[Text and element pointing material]
+ + + + +

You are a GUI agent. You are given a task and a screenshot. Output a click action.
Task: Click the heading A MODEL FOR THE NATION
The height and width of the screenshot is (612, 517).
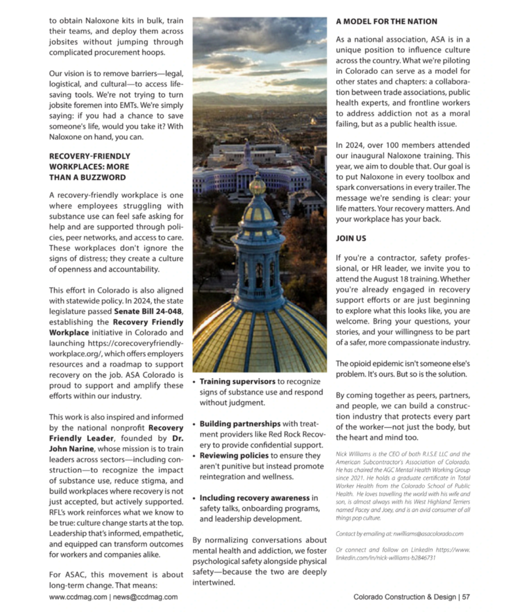point(386,22)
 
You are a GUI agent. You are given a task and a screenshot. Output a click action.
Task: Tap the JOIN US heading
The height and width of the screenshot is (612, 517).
point(351,238)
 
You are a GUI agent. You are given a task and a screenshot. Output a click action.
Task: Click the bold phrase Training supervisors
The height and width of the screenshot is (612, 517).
point(238,382)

+ + + + +

SET EXERCISE — Duplicate all of the material above line for line, without any changes, and leave the pictures out of your answer.

COMPLETE OUTPUT —
You are a GUI agent. You are given a task and a screenshot. Output a click action.
Task: Click the heading A MODEL FOR THE NATION
The height and width of the screenshot is (612, 517).
point(386,22)
 
You are a GUI agent. You are given a task and a screenshot. Output a click action.
Task: Tap the JOIN US heading
The height and width of the screenshot is (612, 517).
point(351,238)
 
You are a GUI agent. You are given a task and a screenshot. Output a click action.
Task: Click the bold phrase Training supervisors
The height and width of the screenshot is (612, 517).
point(238,382)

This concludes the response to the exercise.